Professor Hayflick of the University of California, San Francisco, showed in the early 1960s that cells (he was using human connective tissue cells) in a laboratory dish, which were kept well-nourished and at optimum temperatures and conditions, would continue to divide up to around 50 times, after which they would start to die. When cells from older people were taken and treated in the same way they divided fewer times compared with embryonic cells, which when cultured divided more often. In all cases, whether the cells came from embryos or middle-aged or old people, they always reached a point in time when for no apparent reason their ability to divide and reproduce themselves declined, and they ultimately died.
What does a cell do while it is functioning?
Most of our body cells have unique and specific tasks to perform. They are not unlike integrated factories in which a constant supply of raw materials is delivered, entering via the cell membrane (factory gate) which keeps out what is undesirable and lets in (and out) what is needed, including fatty acids and glucose for energy production (fuel). Fuel for energy is essential so that a wide array of different substances can be manufactured, which will then be used or stored by the body, including proteins for the repair or building of tissues, energy storage molecules such as polysaccharides, and various fats and information storage units deoxyribonucleic acid and ribonucleic acid (DNA and RNA).
In order for the manufacture to take place accurately and efficiently a number of protein catalysts are essential at each stage of manufacture (catalysts are substances which take part in chemical processes but which are not themselves used up by the process). It is known that up to 200 million protein molecules, some used as catalysts, others in the structural creation of new molecules, are involved in this whole process, and exist together inside each cell. Each and every one of these proteins will have been encoded with their particular characteristics, uses and functions by DNA (genetic instruction and information messages).

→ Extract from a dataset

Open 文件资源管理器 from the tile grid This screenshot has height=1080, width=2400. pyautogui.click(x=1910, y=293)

Since proteins are made up of collections of building blocks called amino acids, the unique structure and attributes of each protein is decided by which of the twenty or so amino acids they contain~and the order in which these 'building blocks' are assembled. Each protein has different quantities and ratios to those found in another protein. This is why kidney cells are not me same as blood cells, and why brain tissue is not the same as skin. All are protein-based but each is different, and it is the DNA encoding which tells the cells which amino acids and what ratios and quantities of these to assemble in order to create that individuality.

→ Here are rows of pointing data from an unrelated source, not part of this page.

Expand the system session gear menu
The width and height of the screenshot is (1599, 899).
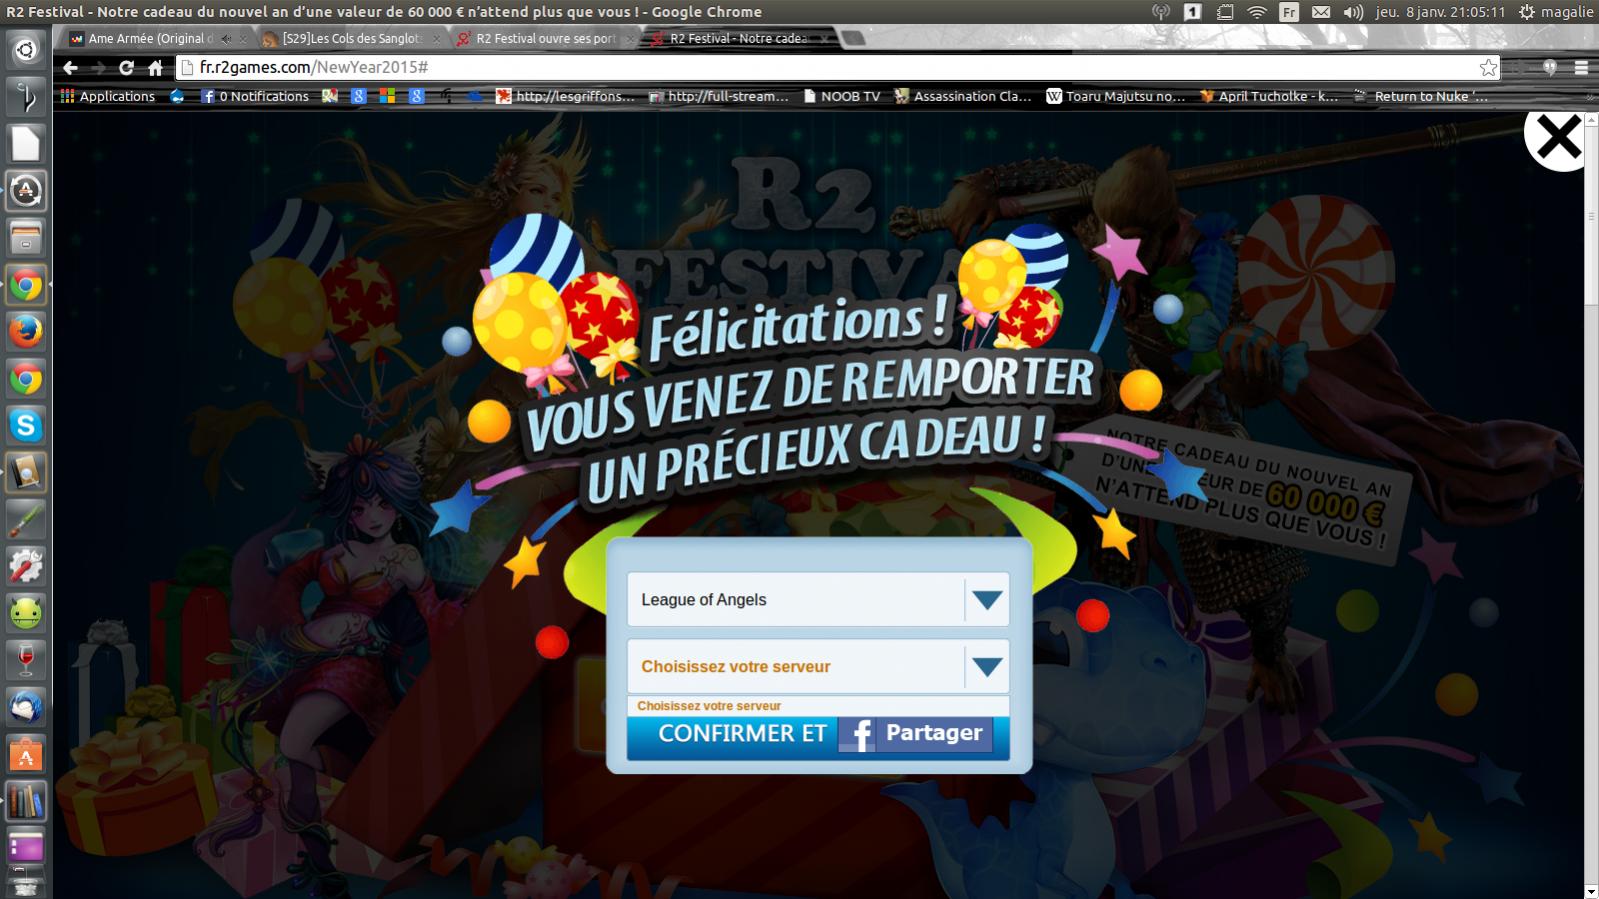[x=1526, y=12]
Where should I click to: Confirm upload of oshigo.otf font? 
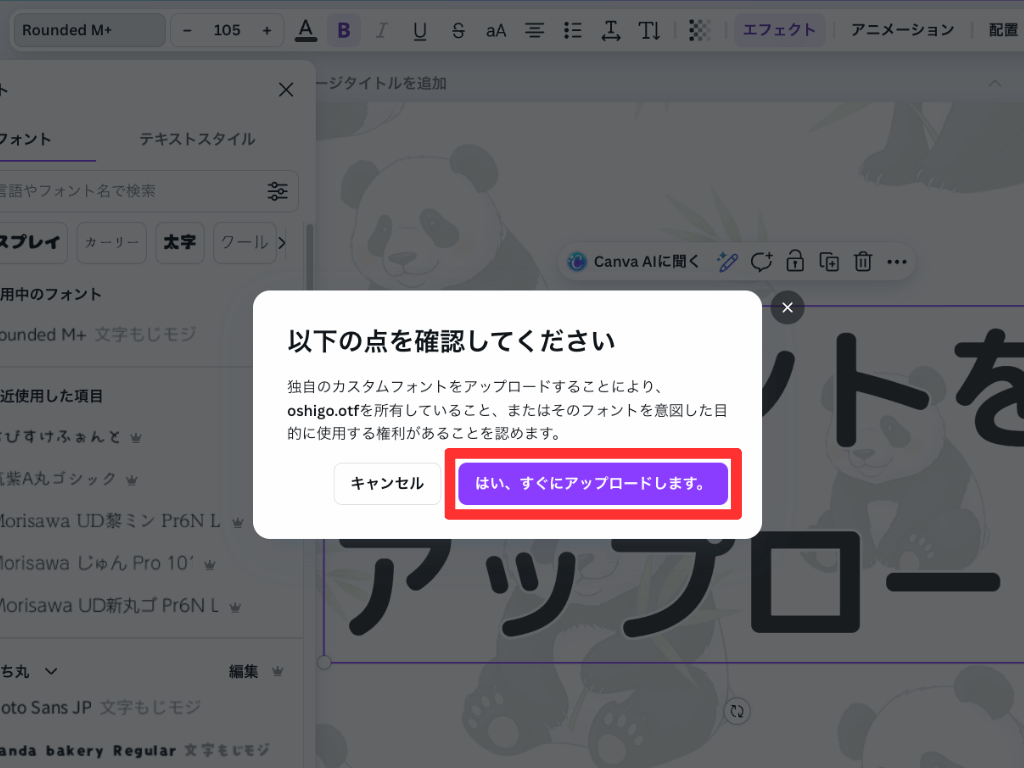592,483
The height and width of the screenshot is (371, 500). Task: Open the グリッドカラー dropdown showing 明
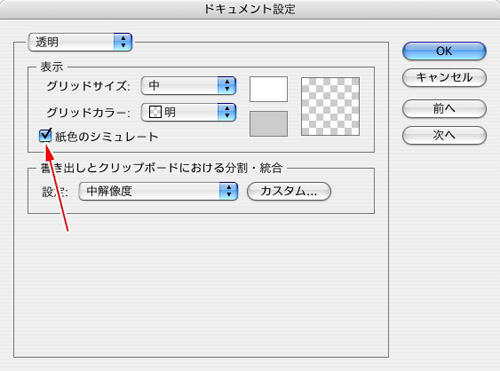[189, 112]
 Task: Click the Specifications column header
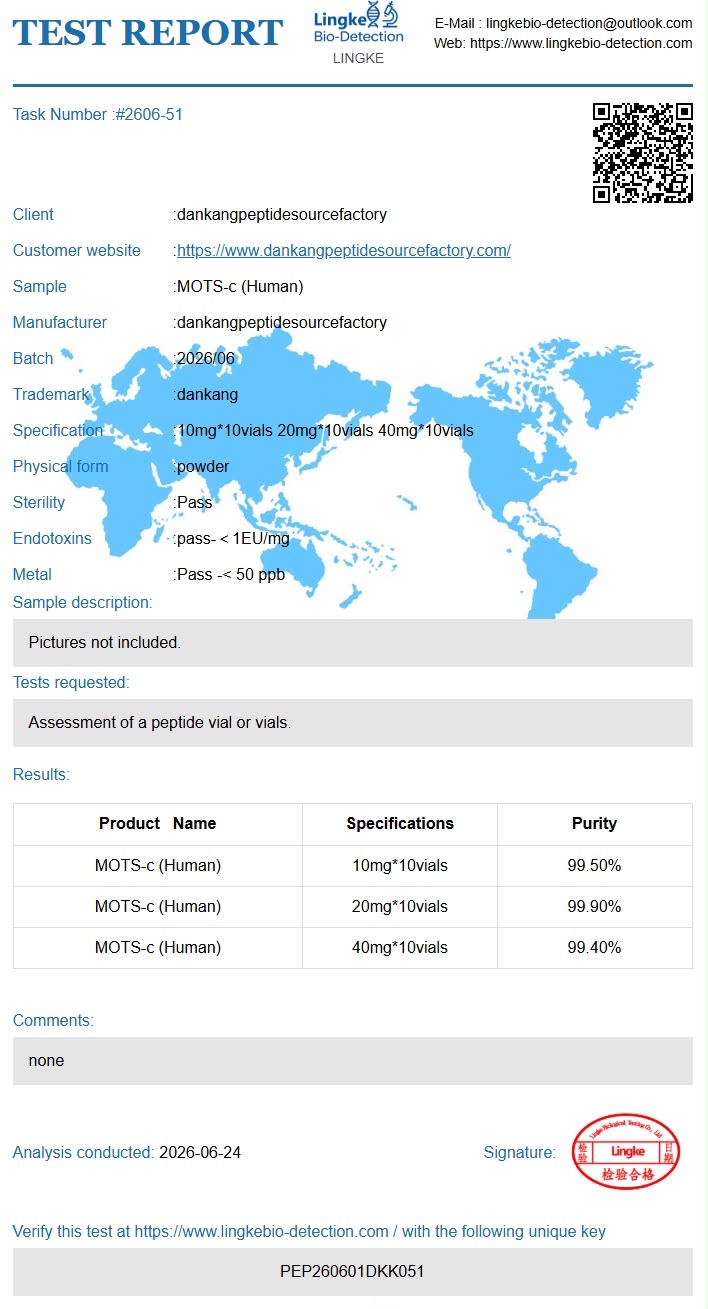pos(400,824)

This whole protein manufacturing process is carried out in the cytoplasm of the cell while the DNA is kept safely tucked away in the nucleus of the cell. So, whenever a new protein is required (a constant process) for use as a structural unit in the tissue of an organ or part of the body, it is necessary to send instructional blueprints from the nucleus DNA (the master copy) to the cytoplasm (from the central office to the factory floor so to speak). This is achieved by sending copies of that part of the DNA which is required, from the nucleus to the cytoplasm, as a plan containing separate instruction information on RNA (ribonucleic acid) molecules. This messenger RNA then acts as a blueprint/template from which the new protein is designed and manufactured in a unit of RNA/protein called a ribosome (just like a specific machine tool).